The third attack on Italian unity launched at the beginning of August by the President of the Lega Nord group in the Senate, Federico Bricolo, who proposed adding a proviso to Article 12 of the Italian Constitution whereby the flags and anthems of the different regions would be officially recognized on an equal footing with the national anthem and flag.

The Lega Nord’s latest provocation is its proposal that state employees receive different salaries for the same job, depending on whether they live in the north or the south. Agriculture Minister Luca Zaia has gone so far as to argue that relating salaries to the cost of living in different regions will force the south to be self-sufficient and stop relying on help from the north.

This proposal seems to have found a certain degree of support from Berlusconi, though he would likely be the only one in the country to agree with it. The trade unions, employers’ associations, all opposition political parties, and even many of Berlusconi’s own MPs have united against what they consider to be an aberration.
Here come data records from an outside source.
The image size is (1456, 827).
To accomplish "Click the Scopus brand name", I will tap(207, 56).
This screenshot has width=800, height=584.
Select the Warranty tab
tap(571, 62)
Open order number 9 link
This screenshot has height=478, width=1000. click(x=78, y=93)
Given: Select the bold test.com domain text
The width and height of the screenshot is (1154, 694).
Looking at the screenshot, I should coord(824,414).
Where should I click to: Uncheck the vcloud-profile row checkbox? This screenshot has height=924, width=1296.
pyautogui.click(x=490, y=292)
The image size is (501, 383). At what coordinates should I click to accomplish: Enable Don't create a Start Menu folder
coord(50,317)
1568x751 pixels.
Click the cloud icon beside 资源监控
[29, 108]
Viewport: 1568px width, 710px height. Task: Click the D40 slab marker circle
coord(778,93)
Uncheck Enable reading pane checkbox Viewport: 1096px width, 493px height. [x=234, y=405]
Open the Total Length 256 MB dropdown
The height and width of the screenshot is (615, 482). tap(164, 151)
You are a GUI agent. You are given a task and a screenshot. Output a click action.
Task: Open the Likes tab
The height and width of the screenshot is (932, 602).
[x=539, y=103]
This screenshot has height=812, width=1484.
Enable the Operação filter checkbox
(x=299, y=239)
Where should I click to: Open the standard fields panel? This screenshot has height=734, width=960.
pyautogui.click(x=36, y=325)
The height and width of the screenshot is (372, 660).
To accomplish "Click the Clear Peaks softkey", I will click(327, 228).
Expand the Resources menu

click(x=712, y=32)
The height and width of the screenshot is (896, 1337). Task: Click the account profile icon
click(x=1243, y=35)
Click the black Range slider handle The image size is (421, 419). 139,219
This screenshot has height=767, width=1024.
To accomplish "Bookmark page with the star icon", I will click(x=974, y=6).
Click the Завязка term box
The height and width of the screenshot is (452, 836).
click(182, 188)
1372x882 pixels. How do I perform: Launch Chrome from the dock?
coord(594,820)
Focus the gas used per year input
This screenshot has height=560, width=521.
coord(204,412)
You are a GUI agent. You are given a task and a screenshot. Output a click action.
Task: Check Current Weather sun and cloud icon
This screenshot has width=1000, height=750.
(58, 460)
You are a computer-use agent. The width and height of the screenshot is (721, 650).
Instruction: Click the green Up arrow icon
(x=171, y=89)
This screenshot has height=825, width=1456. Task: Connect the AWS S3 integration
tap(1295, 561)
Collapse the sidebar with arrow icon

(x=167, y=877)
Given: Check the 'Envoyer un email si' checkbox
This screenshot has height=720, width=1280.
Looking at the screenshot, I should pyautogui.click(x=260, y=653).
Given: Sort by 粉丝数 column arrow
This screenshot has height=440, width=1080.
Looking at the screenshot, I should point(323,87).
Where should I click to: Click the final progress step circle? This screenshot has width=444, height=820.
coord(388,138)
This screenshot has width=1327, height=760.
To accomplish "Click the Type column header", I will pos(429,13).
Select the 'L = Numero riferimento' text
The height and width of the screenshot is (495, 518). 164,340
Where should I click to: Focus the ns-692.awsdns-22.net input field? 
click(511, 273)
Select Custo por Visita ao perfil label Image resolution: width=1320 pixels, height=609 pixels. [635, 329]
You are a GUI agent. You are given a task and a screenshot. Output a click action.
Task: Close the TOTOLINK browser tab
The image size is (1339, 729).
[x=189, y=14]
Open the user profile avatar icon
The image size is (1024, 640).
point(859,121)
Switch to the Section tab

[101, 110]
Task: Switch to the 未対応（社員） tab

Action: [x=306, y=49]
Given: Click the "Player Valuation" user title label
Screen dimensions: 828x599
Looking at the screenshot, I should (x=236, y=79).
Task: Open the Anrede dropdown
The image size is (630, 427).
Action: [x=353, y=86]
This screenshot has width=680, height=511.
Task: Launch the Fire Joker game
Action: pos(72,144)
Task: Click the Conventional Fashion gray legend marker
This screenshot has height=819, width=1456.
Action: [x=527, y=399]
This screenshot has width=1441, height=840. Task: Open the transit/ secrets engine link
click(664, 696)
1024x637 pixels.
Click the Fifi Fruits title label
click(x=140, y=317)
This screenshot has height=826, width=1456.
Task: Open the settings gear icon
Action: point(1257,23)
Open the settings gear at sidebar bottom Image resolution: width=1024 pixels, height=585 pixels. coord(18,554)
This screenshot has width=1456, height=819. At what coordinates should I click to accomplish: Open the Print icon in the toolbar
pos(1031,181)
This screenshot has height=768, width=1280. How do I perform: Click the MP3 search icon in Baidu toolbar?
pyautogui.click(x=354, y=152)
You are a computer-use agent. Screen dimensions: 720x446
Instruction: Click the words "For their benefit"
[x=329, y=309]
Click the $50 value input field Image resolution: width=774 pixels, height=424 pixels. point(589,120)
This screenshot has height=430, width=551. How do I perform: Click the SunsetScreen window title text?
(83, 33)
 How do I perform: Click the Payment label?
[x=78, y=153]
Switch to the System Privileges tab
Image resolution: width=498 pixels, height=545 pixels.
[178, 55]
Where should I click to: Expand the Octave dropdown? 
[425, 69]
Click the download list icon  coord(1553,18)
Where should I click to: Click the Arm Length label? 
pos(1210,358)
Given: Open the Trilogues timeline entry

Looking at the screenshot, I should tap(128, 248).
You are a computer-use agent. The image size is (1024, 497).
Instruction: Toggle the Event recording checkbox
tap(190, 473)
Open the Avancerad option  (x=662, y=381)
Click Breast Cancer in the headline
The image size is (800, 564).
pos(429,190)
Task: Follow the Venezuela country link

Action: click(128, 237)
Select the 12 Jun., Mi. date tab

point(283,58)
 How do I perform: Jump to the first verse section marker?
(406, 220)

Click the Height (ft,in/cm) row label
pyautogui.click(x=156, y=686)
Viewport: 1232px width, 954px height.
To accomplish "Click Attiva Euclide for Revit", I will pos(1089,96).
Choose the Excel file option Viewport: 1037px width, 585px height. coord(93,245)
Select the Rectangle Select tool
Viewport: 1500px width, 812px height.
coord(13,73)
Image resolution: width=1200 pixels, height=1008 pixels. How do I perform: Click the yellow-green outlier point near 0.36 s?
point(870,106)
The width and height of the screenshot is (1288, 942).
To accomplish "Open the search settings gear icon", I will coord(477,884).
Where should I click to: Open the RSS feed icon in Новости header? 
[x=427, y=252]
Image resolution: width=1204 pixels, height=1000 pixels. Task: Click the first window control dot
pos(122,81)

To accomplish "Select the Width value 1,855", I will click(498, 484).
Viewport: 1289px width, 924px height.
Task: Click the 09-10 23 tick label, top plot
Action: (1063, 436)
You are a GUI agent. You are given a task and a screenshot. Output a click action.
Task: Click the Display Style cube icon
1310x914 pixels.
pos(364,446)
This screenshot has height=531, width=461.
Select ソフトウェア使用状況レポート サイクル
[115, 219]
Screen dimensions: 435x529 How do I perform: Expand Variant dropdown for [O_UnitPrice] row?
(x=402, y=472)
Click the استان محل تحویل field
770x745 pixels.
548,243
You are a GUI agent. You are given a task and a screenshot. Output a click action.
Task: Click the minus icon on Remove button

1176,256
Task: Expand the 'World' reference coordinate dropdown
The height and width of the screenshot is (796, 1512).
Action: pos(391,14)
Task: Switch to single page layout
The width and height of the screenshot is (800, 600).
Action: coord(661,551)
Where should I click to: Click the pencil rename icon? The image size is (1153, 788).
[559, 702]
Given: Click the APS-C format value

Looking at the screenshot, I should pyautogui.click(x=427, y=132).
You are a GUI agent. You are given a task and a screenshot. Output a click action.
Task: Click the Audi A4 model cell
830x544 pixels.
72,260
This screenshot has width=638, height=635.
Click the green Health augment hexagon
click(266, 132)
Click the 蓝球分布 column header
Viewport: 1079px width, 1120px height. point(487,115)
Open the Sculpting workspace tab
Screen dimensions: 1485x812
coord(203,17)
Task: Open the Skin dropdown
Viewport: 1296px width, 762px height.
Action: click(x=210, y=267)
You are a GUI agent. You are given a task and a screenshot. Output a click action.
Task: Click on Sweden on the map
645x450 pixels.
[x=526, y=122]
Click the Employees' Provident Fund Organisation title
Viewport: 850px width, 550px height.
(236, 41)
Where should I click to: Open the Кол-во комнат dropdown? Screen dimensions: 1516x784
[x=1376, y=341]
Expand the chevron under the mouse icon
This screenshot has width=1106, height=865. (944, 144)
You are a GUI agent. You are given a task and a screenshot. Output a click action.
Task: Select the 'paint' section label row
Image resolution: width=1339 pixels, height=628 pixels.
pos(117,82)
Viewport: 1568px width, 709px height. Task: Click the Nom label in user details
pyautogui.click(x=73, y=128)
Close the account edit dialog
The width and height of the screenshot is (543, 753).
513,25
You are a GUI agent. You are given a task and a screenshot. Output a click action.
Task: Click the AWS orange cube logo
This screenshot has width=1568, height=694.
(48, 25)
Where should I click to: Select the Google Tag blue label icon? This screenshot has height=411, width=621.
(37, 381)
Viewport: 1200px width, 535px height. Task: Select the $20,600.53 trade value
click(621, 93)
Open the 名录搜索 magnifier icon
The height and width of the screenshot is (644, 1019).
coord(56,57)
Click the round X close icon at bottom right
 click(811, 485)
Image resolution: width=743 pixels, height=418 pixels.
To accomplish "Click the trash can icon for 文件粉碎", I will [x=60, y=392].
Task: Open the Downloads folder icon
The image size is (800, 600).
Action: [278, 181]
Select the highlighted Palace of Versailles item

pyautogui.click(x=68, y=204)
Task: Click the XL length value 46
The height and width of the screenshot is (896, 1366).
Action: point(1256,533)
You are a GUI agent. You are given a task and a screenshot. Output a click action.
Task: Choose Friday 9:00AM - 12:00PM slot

Zaia’s vivid imagination does not stop there: he has now proposed that popular Italian TV series be dubbed or subtitled in the local dialect! And Berlusconi, consumed as he is with defending his difficult position as the main protagonist in a seemingly endless soap opera of sex scandals, is not capable of reining in such blatant provocations on the part of the Lega Nord.

The result is that Berlusconi’s supposed allies such as former Minister Gianfranco Micciche and current Governor of Sicily Raffaele Lombardo, are seriously thinking of setting up a “Party of the South” to ensure that Italy’s southern regions have enough clout to withstand the Lega Nord’s onslaught.

Whether such plans materialize remains to be seen. What seems certain is that, unlike in Spain, Italy’s separatist movements are gaining ground through a bloodless revolution. Mao was wrong: political blackmail seems to be a more effective tool than the barrel of a gun.